Times-Table Contentment

I read this great book--I've recommended it before, but if you didn't listen the first time...Calm My Anxious Heart by Linda Dillow. She makes a great point of Philippians 4:11, when Paul writes, "I have learned to be content whatever the circumstances..." Learned. Not "I am especially and miraculously gifted." Learned. Like the grueling work my 9-year old dreads when facing the times tables. Learned with practice and more practice and then some more practice. Learned and then forgotten and then relearned. And there-in lies the rub. Because not everything is like riding a bicycle. I find contentment more like 7x8--that elusive thing you've learned so many times before but in the heat of the timed-math-test, it seems as unfamiliar as if you've never seen it before. Contentment.

I haven't written for the past month. Why, you ask?? Many reasons, but perhaps because I was stuck in traffic where the 2 lane road became 4 lanes with no warning, and I had to fight for every meter against 2-ton trucks and passenger buses and crazy taxi drivers who feel that life and death are equal realities, so why try to fight fate. I could have been trying to figure out what to do for dinner because the 3 liters of milk I bought were already sour--I forgot to check the expiration date, and they always push the expired ones nearest you, in hopes of selling them anyway. Or maybe I was mixing up my second cake from scratch before 8am because the fourth egg of the first cake was rotten, and I forgot to crack it in a separate bowl first. You always have to crack them individually in their own bowl before adding them to the batter--what was I thinking???? Or I could have been sifting bugs out of my flour and my rice, because I forgot that flour and rice have to be kept in the freezer.

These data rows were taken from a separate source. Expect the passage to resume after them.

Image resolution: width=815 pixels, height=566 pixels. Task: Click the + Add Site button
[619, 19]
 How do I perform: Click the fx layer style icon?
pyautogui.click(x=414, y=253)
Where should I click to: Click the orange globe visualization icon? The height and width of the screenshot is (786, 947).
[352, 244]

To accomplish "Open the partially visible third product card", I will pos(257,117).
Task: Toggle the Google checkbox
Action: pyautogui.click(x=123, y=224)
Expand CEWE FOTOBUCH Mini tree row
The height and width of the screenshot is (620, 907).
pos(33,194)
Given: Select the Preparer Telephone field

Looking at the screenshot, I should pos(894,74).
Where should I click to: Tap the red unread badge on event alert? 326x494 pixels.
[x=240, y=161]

Or scrambling to find an alternative hospital for an emergency surgery because our main hospital's laproscope "went down." It was probably one of those things. Or it was the distraction I felt in the face of my annoyance (which, lets be honest, was more like anger) for hours when these little, or not so little, issues threatened my very sanity.


And then I was part of a week-long leadership training meeting, set in the Aberdare mountains near Mt Kenya. Amazing cabins, with fluffy duvets and hot water bottles placed just right at night so that the bed was toasty warm despite the high-elevation chill. And incredible gourmet buffet meals which I neither had to cook nor wash up dishes after. And adult, godly conversations and challenges and inspiration.  Meetings only mildly interrupted by peacocks and warthogs and baboons, followed by thoughtful walks among giraffe and gazelle. Our last night, they rang little bells in our room to notify us when the black rhinos appeared at the watering hole. And then we saw a leopard with a fresth kill on our way home. I mean, honestly. I might as well be on an all-expense paid 3 year safari for all the suffering for the Lord I do sometimes!

And so I'm back, now, to the world of traffic jams and sour milk, and back to the times tables. But the gift of last week was to remind me that things are incredibly hard here sometimes, and incredibly infuriating even more often, and incredibly filled with blessing far more than I give it credit for. God promises in Matthew 19:29 that whatever we have lost for His sake, we will get back 100-fold PLUS eternal life. Those are some fine odds, if you think about it! As for us, we have found God to be faithful to that promise, as we've left homes and parents and siblings and 'fields' and as we've gained friends and family and experience and new fields.

I'm going to have to keep studying my times-tables so that when the power goes off just as I need it most, I can recall that promise, recall God's faithfulness, recall contentment in the circumstances. Because life just has ups and downs and trials and joys; and really, challenging is more fun, right? I mean, who enjoys chanting their 1s times-tables. So I'll embrace "7x8=56"..."with great annoyances come great blessings". Has a ring to it, don't you think?